医療と福祉のはざまで、生活を支える制度がない〜高次脳機能障害の声なき声〜

医療と福祉のはざまで、生活を支える制度がない〜高次脳機能障害の声なき声〜

本日は、このブログに記載している高次脳機能障害者の声なき声を書いている当事者と家族さんに、友人と一緒にインタビューに行ったので、その内容を書き起こします。

入院中に高次脳機能障害はみるみるうちに良くなった。会社の帳面を理解することができて、おおまかな流れがわかった。大きな装具をつけて歩けるようにもなった。僕は退院したら、元通りの生活ができると思ってた。退院する日、車にのって自宅に帰る途中、これで会社にいけると思った。もちろん社会復帰ができると思っていた。
先生、甘かったです。ことごとくできません。テレビを見ても何を言っているのかわからない、会話のスピードについていけない。家族との会話も、よくわからない。
会社にもいったけど、社長の椅子に座ると5分もしたら急激に疲れてすぐに迎えにきてもらって、家に帰って寝ました。
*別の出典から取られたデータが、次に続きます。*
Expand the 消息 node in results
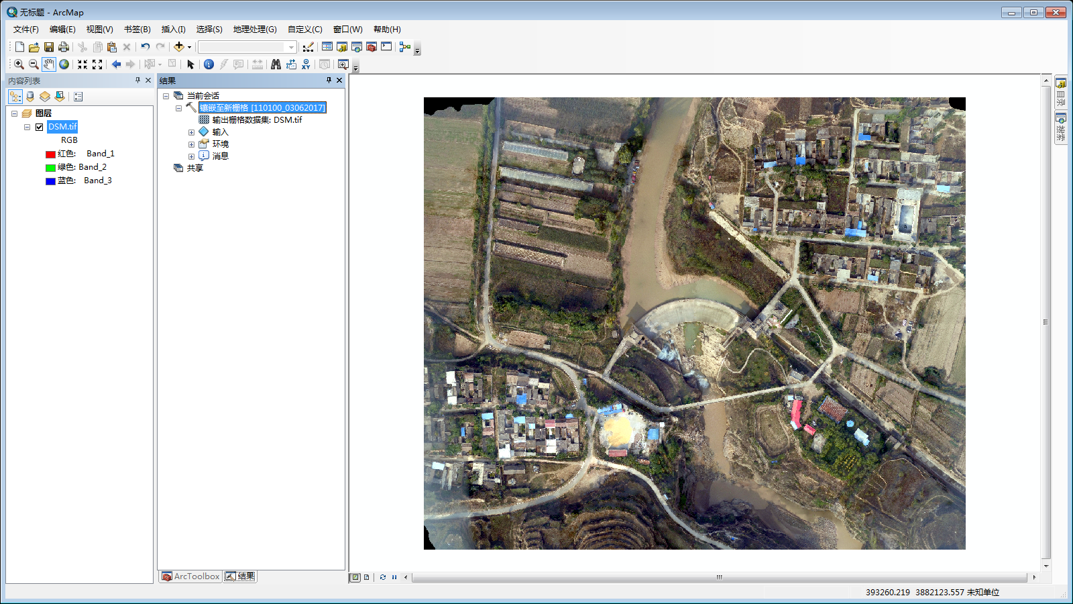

確かに死んでいたかもしれないかもしれない、それを救ってもらった。でも、これからどうやって生活していったらいいのかまったくわからない。

「中途半端に生かしやがって」

ほんとそう思いましたよ。これからどうしたらいいねんって。

医療、福祉制度のはざまにある高次脳機能障害者

救命救急の技術がすすみ、心肺停止や脳卒中、頭部外傷などこれまでは「助からない」とされていた人たちの命を救うことは増えてきました。
リハビリに関しては、早期介入すると効果がみられるというエビデンスのもと、発症してすぐである「急性期」リハビリには加算がついて充実してきました。しかし、少し状態が落ち着いてリハビリが重点的にできる「回復期」のリハビリは、だんだん制限が厳しくなってきています。現在、FIMとよばれる評価尺度で「日常生活の自立度」を評価し、身体麻痺が重度で介助量が多い方を優先的に回復期病院に入院させるような傾向になっています。(FIMについては、こちらをご覧ください。リハビリのお仕事)麻痺が軽度、またはまったく麻痺がなく病院内の生活はほぼ問題なくできる「高次脳機能障害者」はFIMの得点が高いため、回復期病院に入院の対象者から外れることが多く、回復期病院に入院してリハビリを継続すること自体が困難となっています。
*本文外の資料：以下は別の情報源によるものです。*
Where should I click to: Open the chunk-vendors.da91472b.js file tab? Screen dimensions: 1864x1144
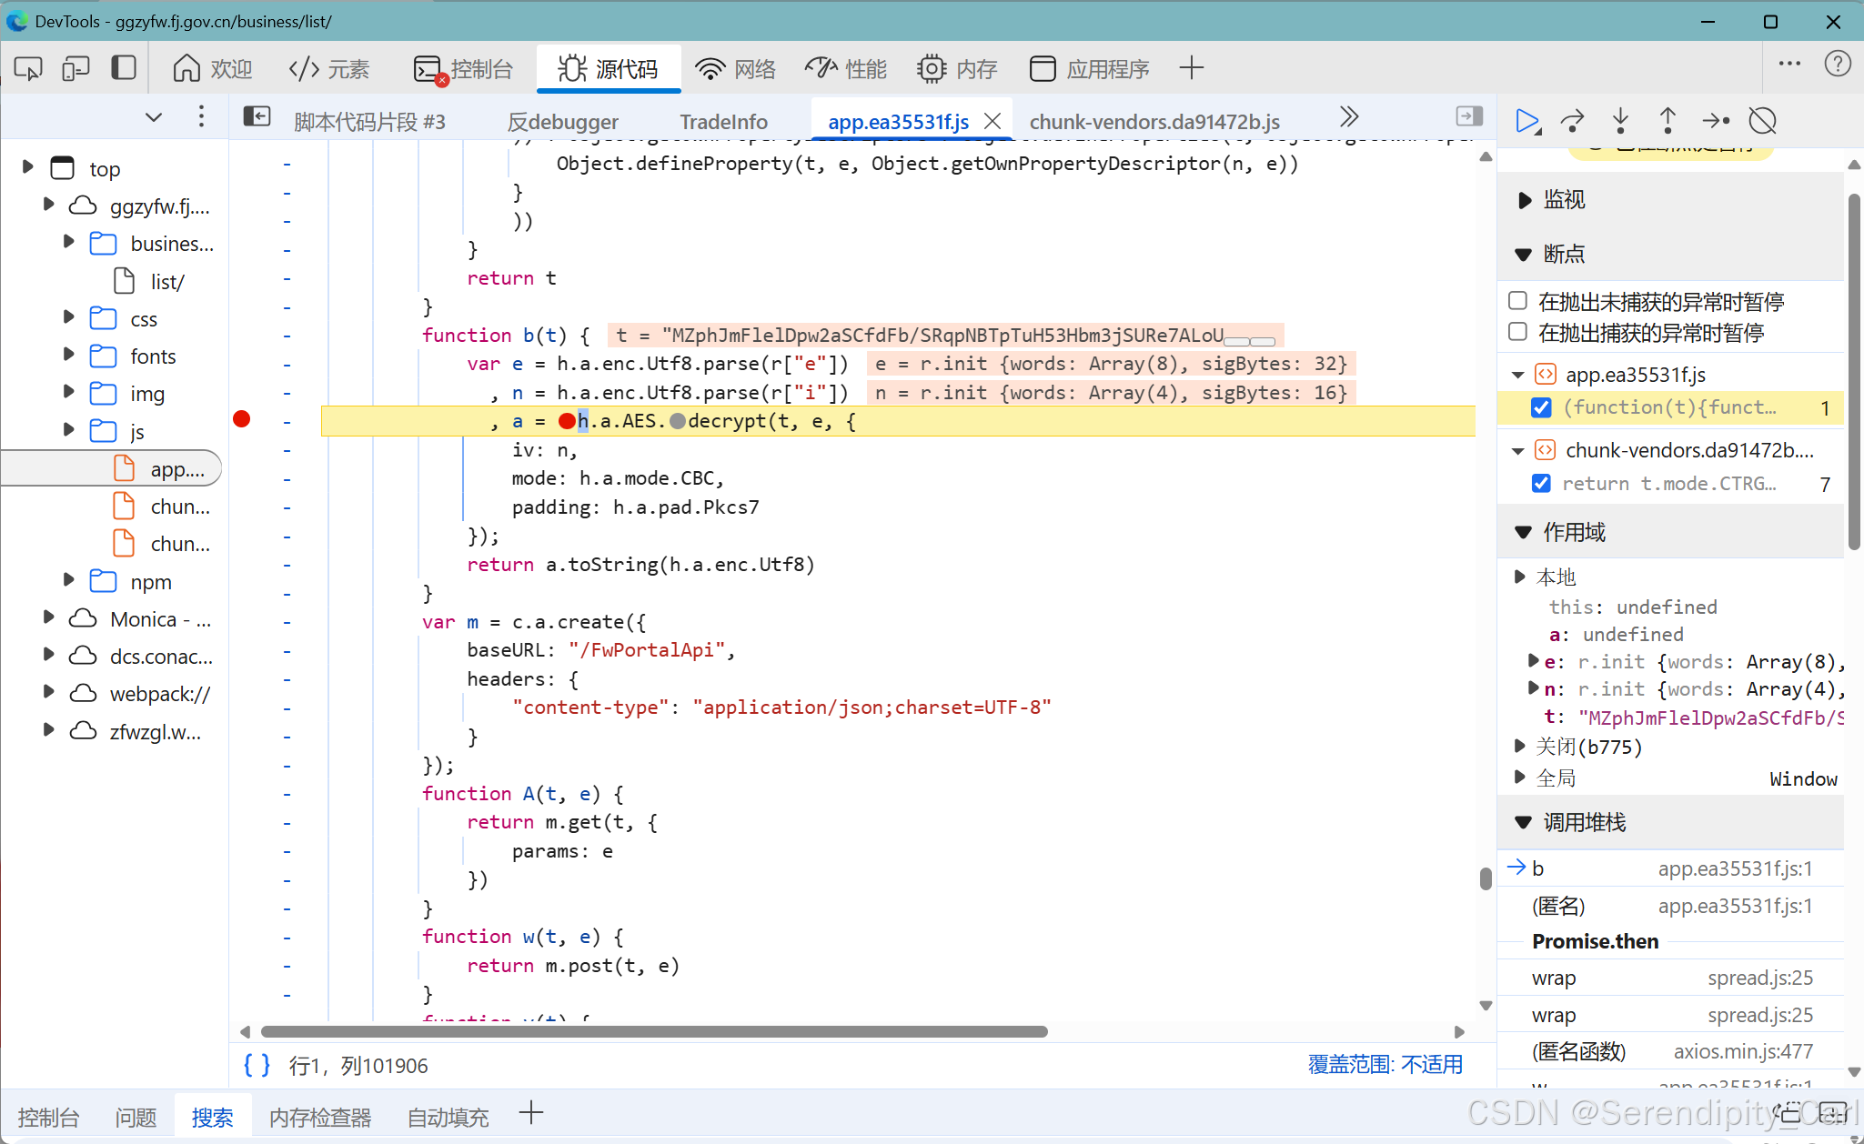tap(1154, 120)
もちろん、自宅に帰れるのであれば、退院するに越したことはありませんが、外来リハビリをしている病院も急激に減少しており、退院と同時にリハビリは終了です。麻痺がなければ、介護保険の対象にならず、ケアマネージャーが担当することはありません。麻痺があり介護保険の対象となっても、介護保険のサービスは高齢者対象が多く、あるケアマネージャーさんが講演で語ったいた通り「若い人が70代や80代の人に混じって、風船バレーなんてできますか?そしてそんなことが彼らにとって必要なサービスではないでしょ。彼らの行き場は本当にないんですよ」という状況です。
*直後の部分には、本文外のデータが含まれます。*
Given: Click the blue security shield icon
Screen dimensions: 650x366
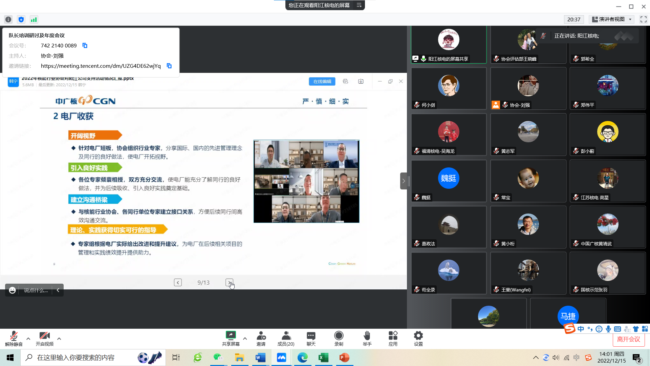Looking at the screenshot, I should [x=21, y=20].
つまり医療でも、福祉でも、高次脳機能障害に対する社会的資源がないのです。見えない障害といわれ障害の理解がすすまないだけでなく、制度のはざまにあって社会的支援も受けにくいのです。

社会の受け皿が欲しい

私が今、切に願うのが、高次脳機能障害に対する理解がすすみ、社会の受け皿が広がることです。かつてリハビリ依存という言葉が問題になりました。もうリハビリが必要でないのに継続したがる人のことです。障害受容ができていないということもありますが、多くの人はリハビリしか行くところがなかったからです。そもそも、人生の半ばで障害を持った人が社会とつながる機会が、リハビリしかないのはおかしいと思います。さらに医療保険が多大な赤字である状況の中、今後は、頼みの綱であるリハビリが早々に打ち切られる傾向がますます進んでいくでしょう。

障害者の生活が困難となるかどうかは、社会が決めている部分も多いのです。そのことについて書いたこちらの記事、障害者の生活の困難さは、障害の重症度と何が決めるのか?もぜひ合わせてお読みください。病院から退院していった多くの高次脳機能障害者が、どのような生活をしているのか、気にならないセラピストは皆無ではないでしょうか。

「中途半端に生かしやがって」これは、医療者にとっても非常に重たい言葉です。どうか、社会で支える仕組みができることを願ってやみません。